The midwife’s door slammed open. “Go down to Orchid Lane,” she snapped at Zera. “Turn left, to the fourth house on your left. Get me Clara. Then you can leave again; there’ll be no men in here. And you!” She pointed at Fetek. “Boy! Come in and help me.”

Fetek entered nervously. He watched Zera run off until the midwife dragged him in by the ear and shut the door. “You have the old ways in your blood. I can tell.” She pulled him toward the cot where Mara lay moaning. “I had him boiling water. Just between you and me, it’s better if he’s out of the way.”

“Yes,” Fetek agreed. “He’s not very competent at a lot of things. Who’s this?”

The midwife tossed away a handful of bloody towels, pulling clean ones down from a shelf. “His wife, yes?”

“Yes!” cried Mara, white-faced and panting. “His wife! I’m Mara Thisse! … Can we get an Immaculate to marry us?”

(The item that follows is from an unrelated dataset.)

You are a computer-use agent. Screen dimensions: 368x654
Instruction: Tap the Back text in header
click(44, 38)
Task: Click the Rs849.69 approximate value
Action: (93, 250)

The midwife wiped sweat from Mara’s face. “That will come later, I’m sure. Breathe, dear.”

“What shall I name her?” Mara turned wide, rolling eyes to Fetek. “She’s got a great destiny, she’s to be very powerful.”

“Uh…”

“Mara Thisse…” She turned her eyes to the ceiling, staring off into a world of her own. “I am Mara Thisse.”

The midwife shook her head. “This is going to be difficult. She has a fever. You stay; you are good luck. But if you are not good luck, you leave!”

* * * * *

Zera found Clara without difficulty. A short, sensible young woman, she wasted no time in gathering her kit and following Zera to the midwife’s. Clara slipped inside to help in the birthing; Zera remained outside, not wishing to tempt the midwife’s wrath.

The minutes crawled past. The dark thickened; the last of the day people returned to their homes, while the night people, the dark-salesmen and harlots and thieves, gave voice and texture to the Nexus night. Finally, the door opened, revealing the midwife in a slice of hearth-light. She wiped her bloody hands upon her apron. “There have been complications,” she said, “but everything is all right –”

“What do you mean, complications?” Zera snapped.

The midwife drew back slightly before Zera’s looming presence, but her face grew stubborn. “Sometimes things happen.”

“Yeah, no shit,” Zera replied, pushing past her. “I’m not a child. Just tell me.”

“She had a fever,” said the midwife, following him into the house. “Or maybe she was jostled too much… sometimes things happen. We won’t know for a few days.”

The archer’s keen eyes swept over the sawdust-strewn floor, the rack of clay jars bristling with herbs, the bucket full of water stained red with blood. Mara lay pale upon the cot, her clothes spattered red. “Tell me when to come back.”

Clara approached, bearing a swaddled bundle. “Here she is. She’s actually quite pretty.”

Zera accepted the bundle. He looked down, wondering, at the small pink face nestled there. Somewhere nearby, the midwife said, “She should be fine. But you know how it is, sometimes…”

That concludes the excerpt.